Again, one of the reasons I'm skeptical about how much changing official rules will change results in Japan, whereas I'm under the impression that, for the most part (not always), changing rules in Korea does change practice.

The WTO only deals with acts by the government, but in Japan many things that would be acts of government elsewhere are, in fact, "delegated" to private actors in Japan and, even if the government has changed its view, remain as legacies. However, my memory is that, even thought Kodak lost its case, WTO expanded the definition of what constitutes an act of the government to include "invisible barriers" if it can be shown that they are delegated to private actors by the government rather than purely private anti-competitive barriers.

My view is that globalization and domestic reform can be part of a virutous cycle for Japan. The greater the true globalization--e.g. more inward FDI more imports from competitors (e.g. Samsung cell phones or Lucky Goldstar TVs as opposed to Panasonic TVs made in Malaysia)--then the more the economic and political power of domestic "cartels" is broken down and the more the power of reformers is enhanced. That allows further steps that would help globalization, and so on. At this point, if the government does nothing, anti-competitive practices can remain part of the status quo. What is required are active anti-trust steps as well as more entry by foreign players who are not part of the club. Things have improved, but not enough.

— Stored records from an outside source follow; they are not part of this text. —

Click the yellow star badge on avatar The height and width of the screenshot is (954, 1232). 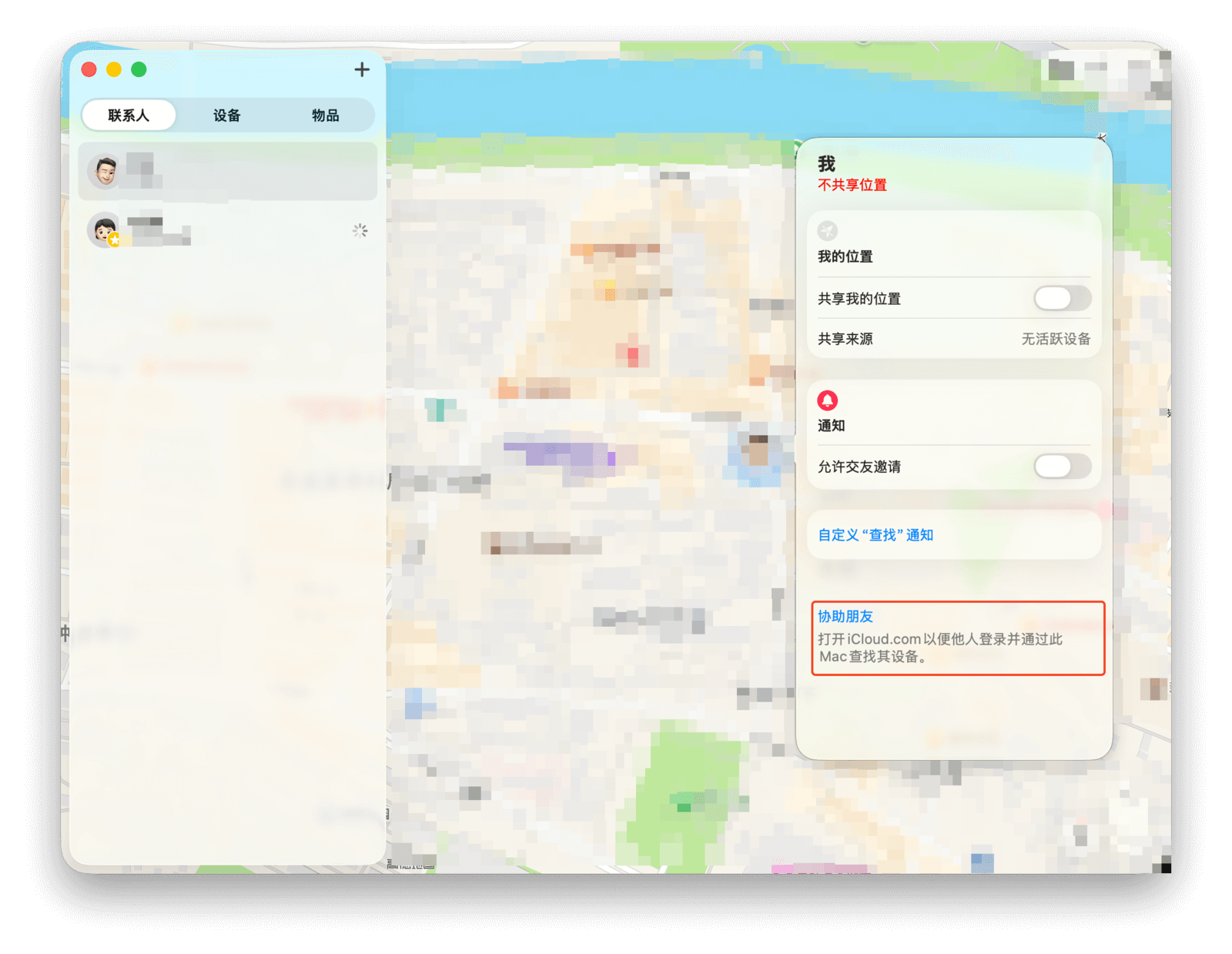click(x=115, y=240)
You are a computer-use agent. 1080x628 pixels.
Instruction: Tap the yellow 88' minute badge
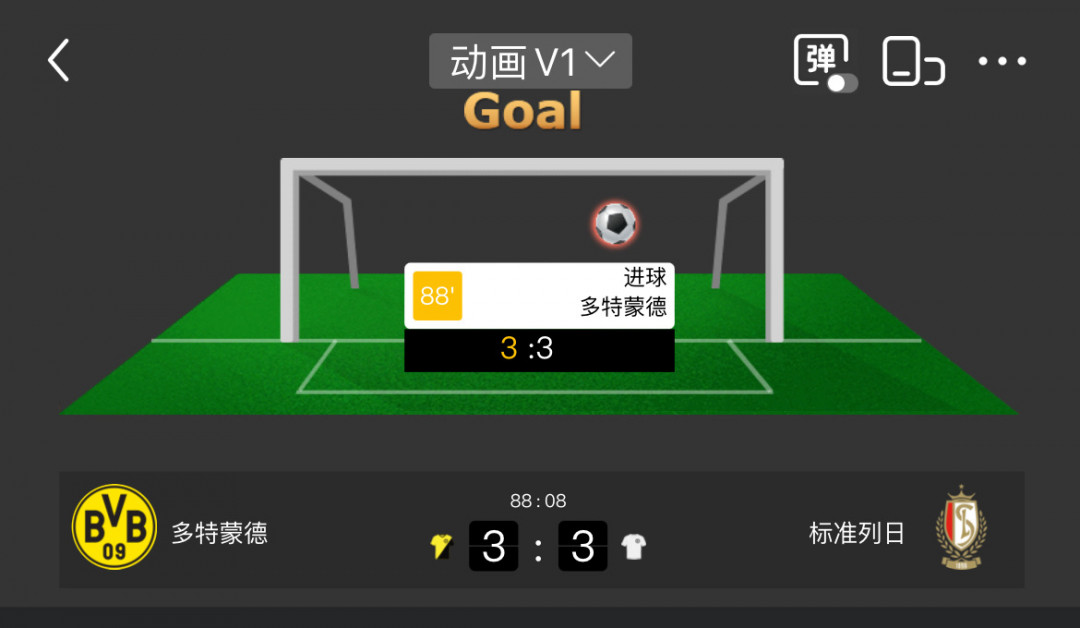(437, 296)
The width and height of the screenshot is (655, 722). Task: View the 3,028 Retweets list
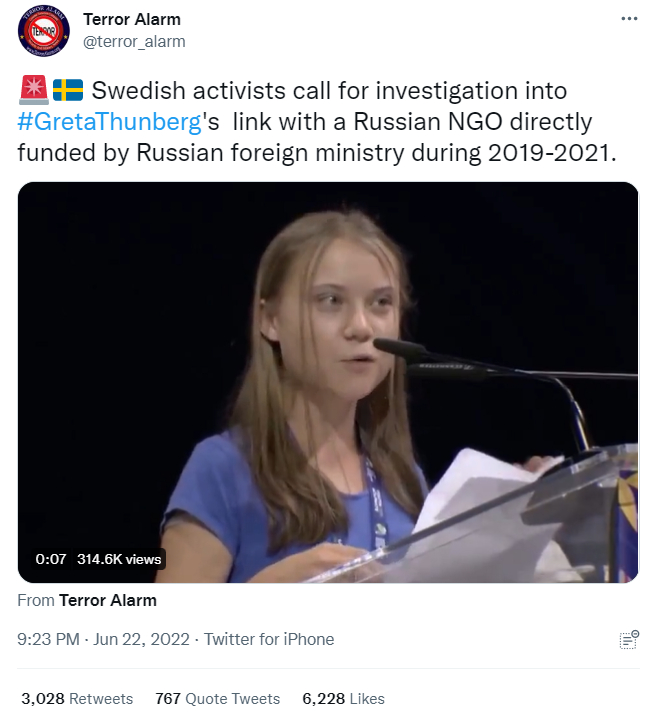tap(77, 699)

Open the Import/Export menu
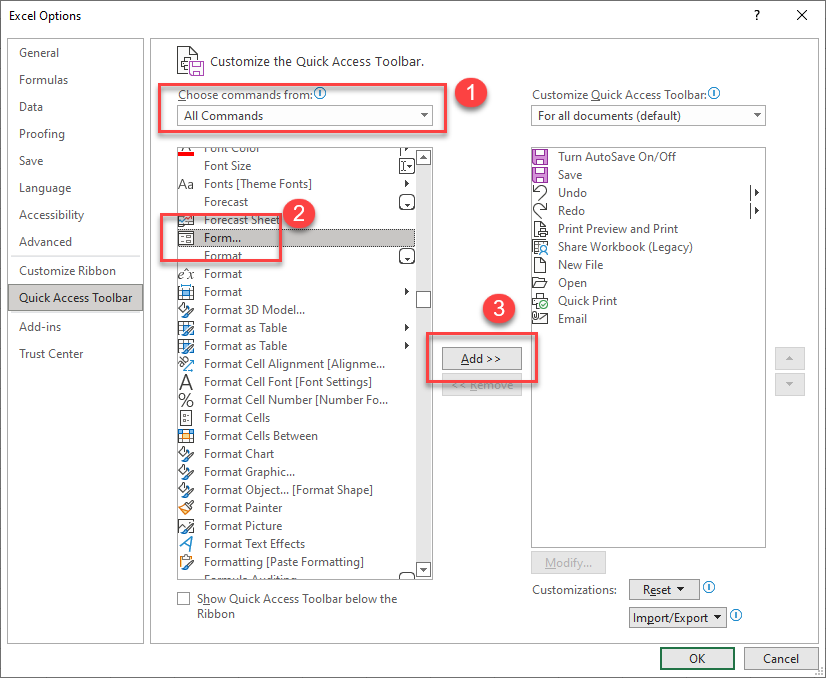[x=677, y=617]
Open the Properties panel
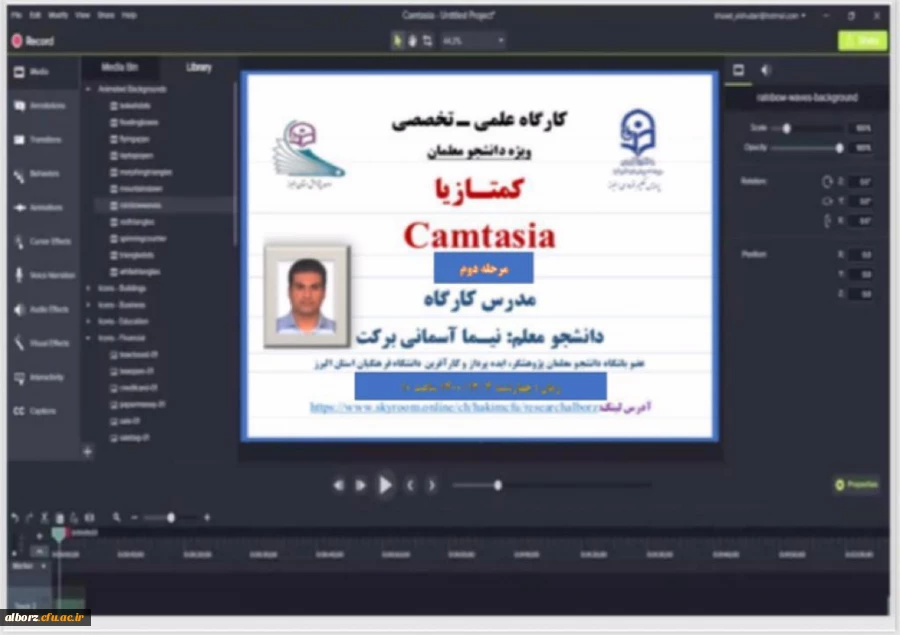Screen dimensions: 900x635 855,484
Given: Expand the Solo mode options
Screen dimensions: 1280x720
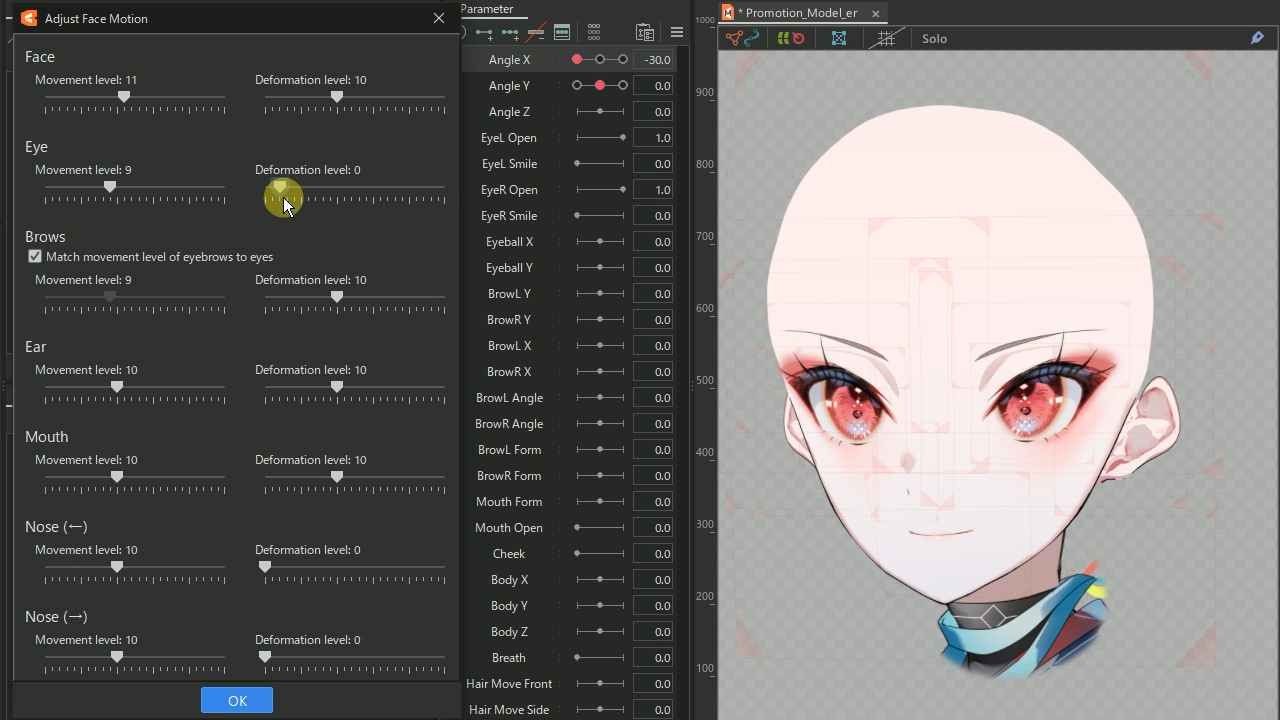Looking at the screenshot, I should click(x=934, y=38).
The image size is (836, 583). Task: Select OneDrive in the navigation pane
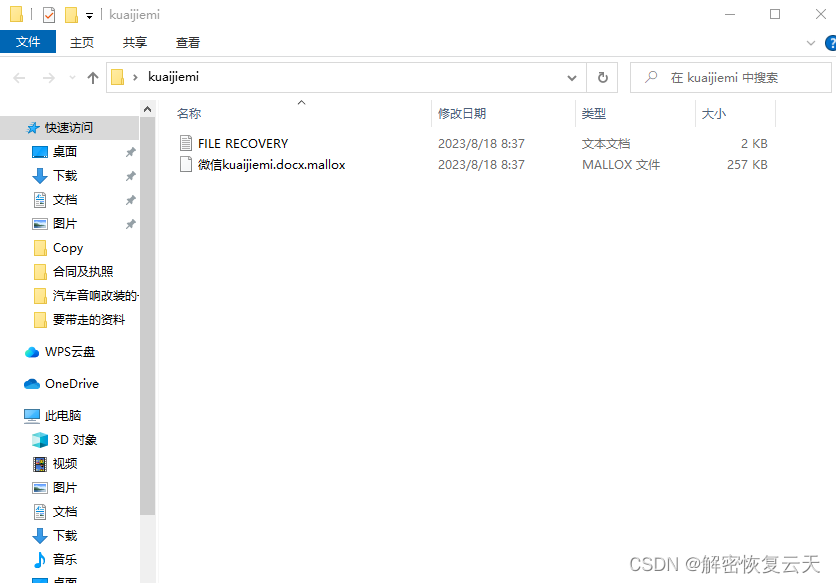pyautogui.click(x=70, y=383)
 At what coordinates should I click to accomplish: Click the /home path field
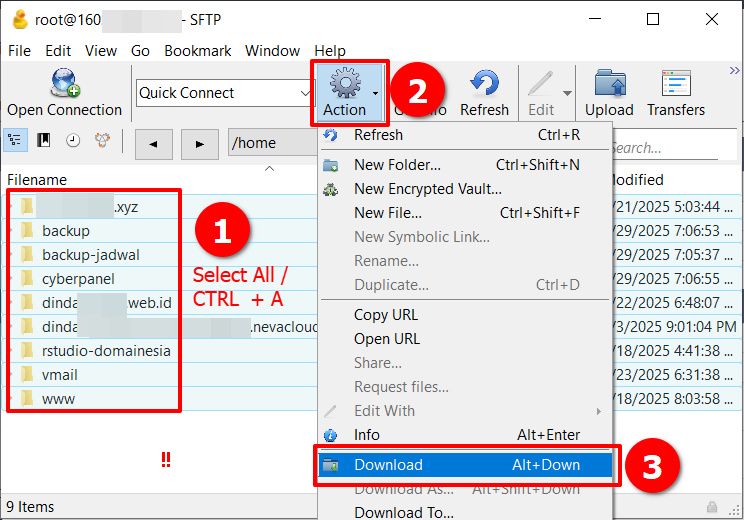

The trick, as in the Large-Scale Retail Store Law, or the financial deregulation talks that began in the 1980s, or the cell phone negotiations, is to find cases where the needs of foreign firms and domestic firms fighting to break into entrenched areas coincide. Len Schoppa's book "Bargaining with Japan" is very insightful on this.


Ira Wolf wrote:
> That [TPP] framework, assuming one
believes all the rhetoric, will go
> far beyond traditional FTAs and include much more on
the regulatory
> and domestic law side of things.

RK replies:

How, if at all, would TPP address the business practices problems such as those Kodak complained about? They are not dictated by law or regulation. Would there be antitrust provisions requiring govt action against purely private activities deemed to be "in restraint of trade."?